De una forma u otra, vamos a tener que empezar a prestar mucha más atención a este tipo de orientación, al menos tanta atención como la que prestamos actualmente al tamaño de los modelos de lenguaje o las aplicaciones comerciales o creativas. Y los usuarios individuales que hablan con los robots sobre género y Chuck Grassley no son suficientes. Las empresas que invierten miles de millones en desarrollo deben hacer de esto una prioridad, al igual que los inversores que las respaldan.

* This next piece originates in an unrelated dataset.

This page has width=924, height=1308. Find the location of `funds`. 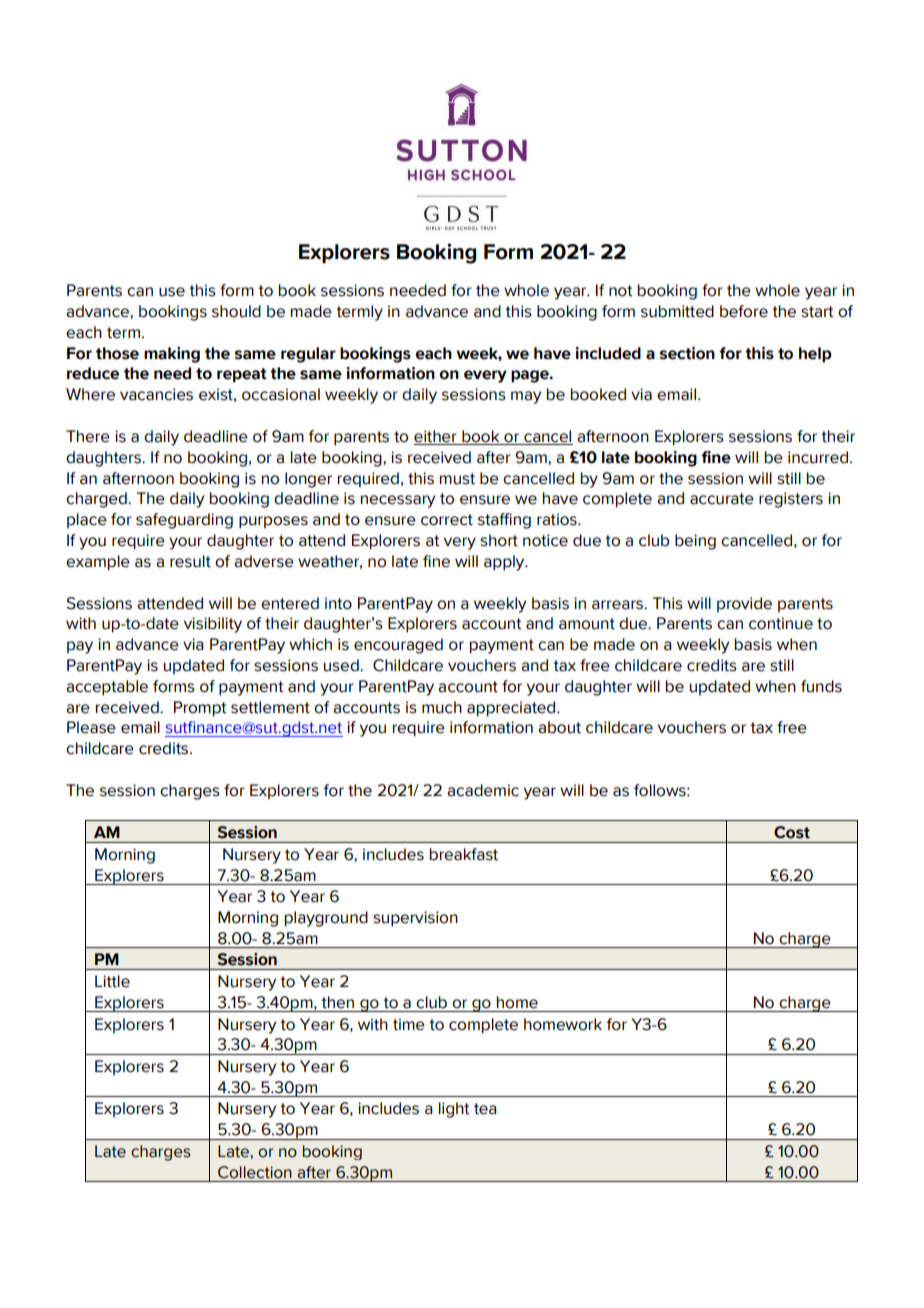

funds is located at coordinates (821, 686).
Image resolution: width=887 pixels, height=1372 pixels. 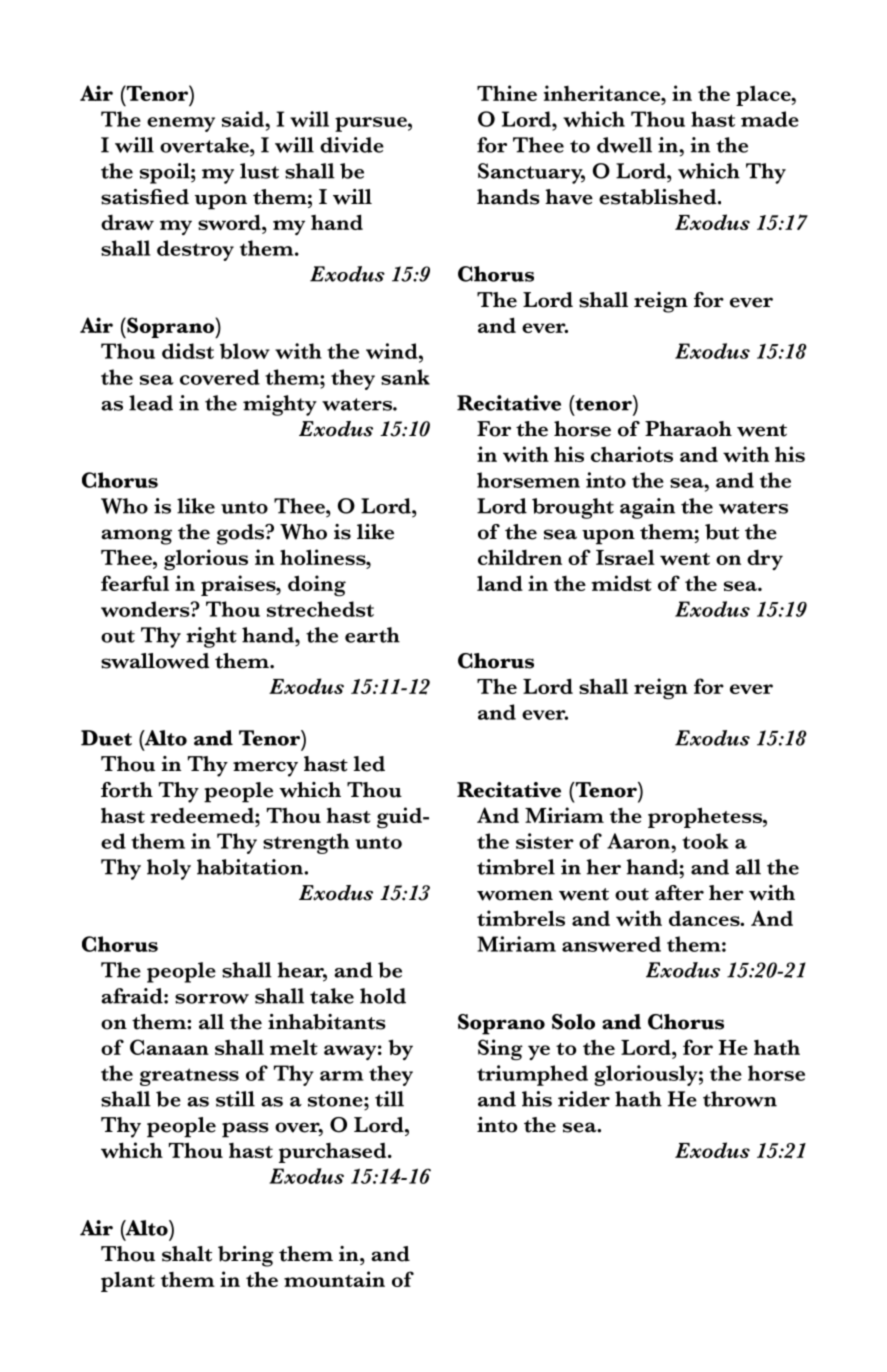 I want to click on Canaan, so click(x=169, y=1047).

En general, no soy un pesimista de la IA. Mi estimación: la probabilidad de que las IA sean nuestro fin es relativamente baja. Quizás el 5%. Ocho en los días en que una herramienta de autocorrección impulsada por IA inserta errores tipográficos espantosos en mi trabajo. Creo que la IA puede aliviar a los humanos de muchas cosas tediosas que no podemos o no queremos hacer, y puede mejorar las tecnologías que necesitamos para resolver problemas difíciles. Y sé que cuanto más accesibles sean las aplicaciones del modelo de lenguaje grande, más posible será permitirles analizar dilemas morales. La tecnología se volverá más madura, en ambos sentidos.

Pero por ahora, todavía necesita la supervisión de un adulto, y si los adultos en la sala están equipados para hacerlo es un tema de debate. Basta con mirar cuán ferozmente peleamos sobre cómo socializar a los niños reales: si, por ejemplo, el acceso a una amplia gama de libros de la biblioteca es bueno o malo. El peligro real no es que las IA se vuelvan sensibles y nos destruyan a todos; es que tal vez no estemos preparados para criarlos porque no somos lo suficientemente maduros.